[Start of Attachment]

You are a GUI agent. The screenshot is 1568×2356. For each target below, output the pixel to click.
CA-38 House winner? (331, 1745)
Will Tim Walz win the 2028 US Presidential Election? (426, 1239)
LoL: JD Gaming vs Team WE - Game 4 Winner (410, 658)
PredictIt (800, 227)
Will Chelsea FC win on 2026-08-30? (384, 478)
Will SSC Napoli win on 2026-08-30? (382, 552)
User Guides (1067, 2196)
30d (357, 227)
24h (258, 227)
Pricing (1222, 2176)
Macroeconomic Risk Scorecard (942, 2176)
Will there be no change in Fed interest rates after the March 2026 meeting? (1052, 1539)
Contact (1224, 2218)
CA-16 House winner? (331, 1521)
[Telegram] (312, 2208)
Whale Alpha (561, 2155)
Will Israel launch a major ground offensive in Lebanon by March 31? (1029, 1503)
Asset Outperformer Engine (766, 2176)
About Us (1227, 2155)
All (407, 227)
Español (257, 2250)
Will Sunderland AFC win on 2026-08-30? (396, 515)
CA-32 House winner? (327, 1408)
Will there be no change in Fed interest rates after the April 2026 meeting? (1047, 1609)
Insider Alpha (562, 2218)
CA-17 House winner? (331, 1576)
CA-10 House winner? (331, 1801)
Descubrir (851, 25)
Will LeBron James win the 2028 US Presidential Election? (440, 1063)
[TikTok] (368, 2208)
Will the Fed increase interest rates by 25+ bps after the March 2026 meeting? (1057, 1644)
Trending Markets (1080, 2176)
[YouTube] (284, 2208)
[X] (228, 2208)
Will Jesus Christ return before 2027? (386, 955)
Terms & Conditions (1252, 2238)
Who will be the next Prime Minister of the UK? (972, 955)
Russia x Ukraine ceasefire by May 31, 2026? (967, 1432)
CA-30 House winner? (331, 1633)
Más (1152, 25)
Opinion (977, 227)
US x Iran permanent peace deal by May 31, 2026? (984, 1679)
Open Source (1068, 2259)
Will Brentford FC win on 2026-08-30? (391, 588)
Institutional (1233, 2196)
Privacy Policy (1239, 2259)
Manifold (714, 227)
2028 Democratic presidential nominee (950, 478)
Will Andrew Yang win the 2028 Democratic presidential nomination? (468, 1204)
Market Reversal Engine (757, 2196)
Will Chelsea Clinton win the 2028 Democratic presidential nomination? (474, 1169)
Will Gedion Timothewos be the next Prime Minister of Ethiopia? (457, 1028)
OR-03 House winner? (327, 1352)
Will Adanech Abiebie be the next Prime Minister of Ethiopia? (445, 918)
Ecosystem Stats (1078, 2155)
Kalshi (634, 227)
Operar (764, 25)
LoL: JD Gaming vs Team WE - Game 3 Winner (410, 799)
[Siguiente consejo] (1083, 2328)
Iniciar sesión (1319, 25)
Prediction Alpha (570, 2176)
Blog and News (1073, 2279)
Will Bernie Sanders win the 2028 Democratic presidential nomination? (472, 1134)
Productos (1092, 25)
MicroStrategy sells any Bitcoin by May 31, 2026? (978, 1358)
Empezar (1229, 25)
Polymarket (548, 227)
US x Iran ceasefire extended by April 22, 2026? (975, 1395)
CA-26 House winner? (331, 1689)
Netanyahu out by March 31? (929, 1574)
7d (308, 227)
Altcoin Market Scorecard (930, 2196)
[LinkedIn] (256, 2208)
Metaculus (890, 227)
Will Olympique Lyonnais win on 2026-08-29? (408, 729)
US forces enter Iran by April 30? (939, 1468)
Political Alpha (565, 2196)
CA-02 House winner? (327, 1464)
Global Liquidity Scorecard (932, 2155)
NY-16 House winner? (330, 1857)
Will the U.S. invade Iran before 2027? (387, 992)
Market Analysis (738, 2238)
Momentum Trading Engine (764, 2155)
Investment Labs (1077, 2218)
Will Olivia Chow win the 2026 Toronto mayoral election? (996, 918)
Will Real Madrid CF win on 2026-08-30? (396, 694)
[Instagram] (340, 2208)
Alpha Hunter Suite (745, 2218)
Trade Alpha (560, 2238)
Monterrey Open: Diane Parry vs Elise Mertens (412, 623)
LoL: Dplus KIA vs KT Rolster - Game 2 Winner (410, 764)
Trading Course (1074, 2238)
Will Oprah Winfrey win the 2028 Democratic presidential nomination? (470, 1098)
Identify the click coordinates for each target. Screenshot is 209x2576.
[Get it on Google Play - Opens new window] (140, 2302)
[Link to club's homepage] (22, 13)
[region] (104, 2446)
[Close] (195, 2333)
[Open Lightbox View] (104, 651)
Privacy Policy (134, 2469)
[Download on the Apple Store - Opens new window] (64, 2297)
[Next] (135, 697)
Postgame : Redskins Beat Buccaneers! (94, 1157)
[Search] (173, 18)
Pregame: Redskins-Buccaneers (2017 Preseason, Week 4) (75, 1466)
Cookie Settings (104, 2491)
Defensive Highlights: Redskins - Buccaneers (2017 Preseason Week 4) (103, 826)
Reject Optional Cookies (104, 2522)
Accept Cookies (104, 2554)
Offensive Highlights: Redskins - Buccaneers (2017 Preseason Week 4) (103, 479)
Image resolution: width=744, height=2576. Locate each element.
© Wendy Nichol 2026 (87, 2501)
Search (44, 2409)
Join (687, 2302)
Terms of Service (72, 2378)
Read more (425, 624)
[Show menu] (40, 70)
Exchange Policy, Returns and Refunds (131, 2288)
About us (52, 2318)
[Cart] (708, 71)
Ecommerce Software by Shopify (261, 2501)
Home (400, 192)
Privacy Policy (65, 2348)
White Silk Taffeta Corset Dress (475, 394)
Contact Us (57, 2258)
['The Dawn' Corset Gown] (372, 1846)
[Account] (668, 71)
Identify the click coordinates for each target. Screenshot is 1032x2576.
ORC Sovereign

[End of Attachment]

■ Activity
Give the lines of the material above again, exactly, from its first line through the line that contains "Terms & Conditions (1252, 2238)" and no further.

■ Exercise result
You are a GUI agent. The screenshot is 1568×2356. For each target below, output the pixel to click.
CA-38 House winner? (331, 1745)
Will Tim Walz win the 2028 US Presidential Election? (426, 1239)
LoL: JD Gaming vs Team WE - Game 4 Winner (410, 658)
PredictIt (800, 227)
Will Chelsea FC win on 2026-08-30? (384, 478)
Will SSC Napoli win on 2026-08-30? (382, 552)
User Guides (1067, 2196)
30d (357, 227)
24h (258, 227)
Pricing (1222, 2176)
Macroeconomic Risk Scorecard (942, 2176)
Will there be no change in Fed interest rates after the March 2026 meeting? (1052, 1539)
Contact (1224, 2218)
CA-16 House winner? (331, 1521)
[Telegram] (312, 2208)
Whale Alpha (561, 2155)
Will Israel launch a major ground offensive in Lebanon by March 31? (1029, 1503)
Asset Outperformer Engine (766, 2176)
About Us (1227, 2155)
All (407, 227)
Español (257, 2250)
Will Sunderland AFC win on 2026-08-30? (396, 515)
CA-32 House winner? (327, 1408)
Will there be no change in Fed interest rates after the April 2026 meeting? (1047, 1609)
Insider Alpha (562, 2218)
CA-17 House winner? (331, 1576)
CA-10 House winner? (331, 1801)
Descubrir (851, 25)
Will LeBron James win the 2028 US Presidential Election? (440, 1063)
[TikTok] (368, 2208)
Will the Fed increase interest rates by 25+ bps after the March 2026 meeting? (1057, 1644)
Trending Markets (1080, 2176)
[YouTube] (284, 2208)
[X] (228, 2208)
Will Jesus Christ return before 2027? (386, 955)
Terms & Conditions (1252, 2238)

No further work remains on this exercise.